What to produce: Repeat each entry exactly.
START Input for this task
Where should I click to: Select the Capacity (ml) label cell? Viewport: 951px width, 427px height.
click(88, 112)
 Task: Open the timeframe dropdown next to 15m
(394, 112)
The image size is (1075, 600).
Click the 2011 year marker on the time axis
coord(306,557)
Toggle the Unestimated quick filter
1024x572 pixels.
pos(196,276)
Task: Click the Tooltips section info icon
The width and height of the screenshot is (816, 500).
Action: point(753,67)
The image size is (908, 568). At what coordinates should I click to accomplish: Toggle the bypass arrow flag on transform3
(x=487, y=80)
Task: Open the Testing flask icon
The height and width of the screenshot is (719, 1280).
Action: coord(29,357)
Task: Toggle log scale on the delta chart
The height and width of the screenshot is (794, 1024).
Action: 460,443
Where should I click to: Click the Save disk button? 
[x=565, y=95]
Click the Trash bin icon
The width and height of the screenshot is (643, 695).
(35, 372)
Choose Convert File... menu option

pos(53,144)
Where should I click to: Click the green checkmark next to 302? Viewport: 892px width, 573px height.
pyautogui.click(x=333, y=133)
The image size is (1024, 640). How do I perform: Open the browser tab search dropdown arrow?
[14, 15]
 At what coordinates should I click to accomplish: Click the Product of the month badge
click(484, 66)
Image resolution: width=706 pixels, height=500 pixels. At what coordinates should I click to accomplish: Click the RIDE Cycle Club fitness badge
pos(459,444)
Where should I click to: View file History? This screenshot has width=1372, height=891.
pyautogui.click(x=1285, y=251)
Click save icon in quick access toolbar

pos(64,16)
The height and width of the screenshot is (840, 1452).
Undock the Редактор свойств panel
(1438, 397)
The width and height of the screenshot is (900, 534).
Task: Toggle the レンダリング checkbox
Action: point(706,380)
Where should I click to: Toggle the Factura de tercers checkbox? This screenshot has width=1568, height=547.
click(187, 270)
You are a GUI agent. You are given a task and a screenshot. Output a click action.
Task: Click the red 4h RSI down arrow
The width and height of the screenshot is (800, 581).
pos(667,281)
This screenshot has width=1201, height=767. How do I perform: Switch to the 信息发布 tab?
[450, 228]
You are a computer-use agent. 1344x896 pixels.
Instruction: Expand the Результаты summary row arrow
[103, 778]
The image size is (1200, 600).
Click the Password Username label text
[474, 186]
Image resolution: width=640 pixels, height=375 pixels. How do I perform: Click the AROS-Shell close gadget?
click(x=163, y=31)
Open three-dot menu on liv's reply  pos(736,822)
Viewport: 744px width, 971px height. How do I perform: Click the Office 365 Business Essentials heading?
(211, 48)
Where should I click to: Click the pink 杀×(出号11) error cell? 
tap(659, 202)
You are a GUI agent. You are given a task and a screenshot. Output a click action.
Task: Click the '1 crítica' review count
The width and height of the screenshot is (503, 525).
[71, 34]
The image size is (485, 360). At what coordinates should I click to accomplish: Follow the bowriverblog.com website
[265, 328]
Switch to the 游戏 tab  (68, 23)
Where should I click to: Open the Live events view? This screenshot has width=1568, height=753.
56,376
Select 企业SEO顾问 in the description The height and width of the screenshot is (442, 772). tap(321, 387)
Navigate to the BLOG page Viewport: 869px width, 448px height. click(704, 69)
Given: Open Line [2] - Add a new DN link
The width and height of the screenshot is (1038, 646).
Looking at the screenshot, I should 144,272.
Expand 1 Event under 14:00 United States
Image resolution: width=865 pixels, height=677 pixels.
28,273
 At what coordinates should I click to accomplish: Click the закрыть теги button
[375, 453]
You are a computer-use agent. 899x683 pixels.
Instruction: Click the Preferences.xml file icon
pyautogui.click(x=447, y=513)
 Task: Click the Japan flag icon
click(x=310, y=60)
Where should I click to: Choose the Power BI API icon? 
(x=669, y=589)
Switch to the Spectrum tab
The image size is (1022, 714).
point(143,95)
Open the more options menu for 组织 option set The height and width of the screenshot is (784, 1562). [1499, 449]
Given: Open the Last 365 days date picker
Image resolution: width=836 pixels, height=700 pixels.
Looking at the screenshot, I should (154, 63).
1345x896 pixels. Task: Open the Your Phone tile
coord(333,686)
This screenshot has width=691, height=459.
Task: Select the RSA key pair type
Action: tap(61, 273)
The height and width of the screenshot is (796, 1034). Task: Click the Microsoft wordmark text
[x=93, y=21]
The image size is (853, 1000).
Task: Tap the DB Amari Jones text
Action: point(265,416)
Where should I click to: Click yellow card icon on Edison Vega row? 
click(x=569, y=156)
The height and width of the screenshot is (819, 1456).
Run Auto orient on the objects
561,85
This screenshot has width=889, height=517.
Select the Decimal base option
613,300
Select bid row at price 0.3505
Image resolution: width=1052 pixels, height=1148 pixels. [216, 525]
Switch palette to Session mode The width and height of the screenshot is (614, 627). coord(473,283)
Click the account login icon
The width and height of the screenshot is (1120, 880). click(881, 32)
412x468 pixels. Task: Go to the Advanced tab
END Input for this task
Solution to this exercise:
Where should I click to: Select the Capacity (ml) label cell? Viewport: 951px width, 427px height.
click(88, 112)
 Task: Open the timeframe dropdown next to 15m
(394, 112)
The image size is (1075, 600).
Click the 2011 year marker on the time axis
coord(306,557)
Toggle the Unestimated quick filter
1024x572 pixels.
pos(196,276)
Task: Click the Tooltips section info icon
The width and height of the screenshot is (816, 500).
Action: point(753,67)
The image size is (908, 568). At what coordinates should I click to accomplish: Toggle the bypass arrow flag on transform3
(x=487, y=80)
Task: Open the Testing flask icon
The height and width of the screenshot is (719, 1280).
Action: coord(29,357)
Task: Toggle log scale on the delta chart
The height and width of the screenshot is (794, 1024).
Action: 460,443
Where should I click to: Click the Save disk button? 
[x=565, y=95]
Click the Trash bin icon
The width and height of the screenshot is (643, 695).
(35, 372)
Choose Convert File... menu option

pos(53,144)
Where should I click to: Click the green checkmark next to 302? Viewport: 892px width, 573px height.
pyautogui.click(x=333, y=133)
The image size is (1024, 640). How do I perform: Open the browser tab search dropdown arrow?
[14, 15]
 At what coordinates should I click to accomplish: Click the Product of the month badge
click(484, 66)
Image resolution: width=706 pixels, height=500 pixels. At what coordinates should I click to accomplish: Click the RIDE Cycle Club fitness badge
pos(459,444)
Where should I click to: View file History? This screenshot has width=1372, height=891.
pyautogui.click(x=1285, y=251)
Click save icon in quick access toolbar

pos(64,16)
The height and width of the screenshot is (840, 1452).
Undock the Редактор свойств panel
(1438, 397)
The width and height of the screenshot is (900, 534).
Task: Toggle the レンダリング checkbox
Action: point(706,380)
Where should I click to: Toggle the Factura de tercers checkbox? This screenshot has width=1568, height=547.
click(187, 270)
You are a GUI agent. You are given a task and a screenshot. Output a click action.
Task: Click the red 4h RSI down arrow
The width and height of the screenshot is (800, 581).
pos(667,281)
This screenshot has width=1201, height=767. How do I perform: Switch to the 信息发布 tab?
[450, 228]
You are a computer-use agent. 1344x896 pixels.
Instruction: Expand the Результаты summary row arrow
[103, 778]
The image size is (1200, 600).
Click the Password Username label text
[474, 186]
Image resolution: width=640 pixels, height=375 pixels. How do I perform: Click the AROS-Shell close gadget?
click(x=163, y=31)
Open three-dot menu on liv's reply  pos(736,822)
Viewport: 744px width, 971px height. How do I perform: Click the Office 365 Business Essentials heading?
(211, 48)
Where should I click to: Click the pink 杀×(出号11) error cell? 
tap(659, 202)
You are a GUI agent. You are given a task and a screenshot. Output a click action.
Task: Click the '1 crítica' review count
The width and height of the screenshot is (503, 525).
[71, 34]
The image size is (485, 360). At what coordinates should I click to accomplish: Follow the bowriverblog.com website
[265, 328]
Switch to the 游戏 tab  (68, 23)
Where should I click to: Open the Live events view? This screenshot has width=1568, height=753.
56,376
Select 企业SEO顾问 in the description The height and width of the screenshot is (442, 772). tap(321, 387)
Navigate to the BLOG page Viewport: 869px width, 448px height. click(704, 69)
Given: Open Line [2] - Add a new DN link
The width and height of the screenshot is (1038, 646).
Looking at the screenshot, I should 144,272.
Expand 1 Event under 14:00 United States
Image resolution: width=865 pixels, height=677 pixels.
28,273
 At what coordinates should I click to accomplish: Click the закрыть теги button
[375, 453]
You are a computer-use agent. 899x683 pixels.
Instruction: Click the Preferences.xml file icon
pyautogui.click(x=447, y=513)
 Task: Click the Japan flag icon
click(x=310, y=60)
Where should I click to: Choose the Power BI API icon? 
(x=669, y=589)
Switch to the Spectrum tab
The image size is (1022, 714).
point(143,95)
Open the more options menu for 组织 option set The height and width of the screenshot is (784, 1562). [1499, 449]
Given: Open the Last 365 days date picker
Image resolution: width=836 pixels, height=700 pixels.
Looking at the screenshot, I should (154, 63).
1345x896 pixels. Task: Open the Your Phone tile
coord(333,686)
This screenshot has width=691, height=459.
Task: Select the RSA key pair type
Action: tap(61, 273)
The height and width of the screenshot is (796, 1034). Task: Click the Microsoft wordmark text
[x=93, y=21]
The image size is (853, 1000).
Task: Tap the DB Amari Jones text
Action: point(265,416)
Where should I click to: Click yellow card icon on Edison Vega row? 
click(x=569, y=156)
The height and width of the screenshot is (819, 1456).
Run Auto orient on the objects
561,85
This screenshot has width=889, height=517.
Select the Decimal base option
613,300
Select bid row at price 0.3505
Image resolution: width=1052 pixels, height=1148 pixels. [216, 525]
Switch palette to Session mode The width and height of the screenshot is (614, 627). coord(473,283)
Click the account login icon
The width and height of the screenshot is (1120, 880). click(881, 32)
412x468 pixels. Task: Go to the Advanced tab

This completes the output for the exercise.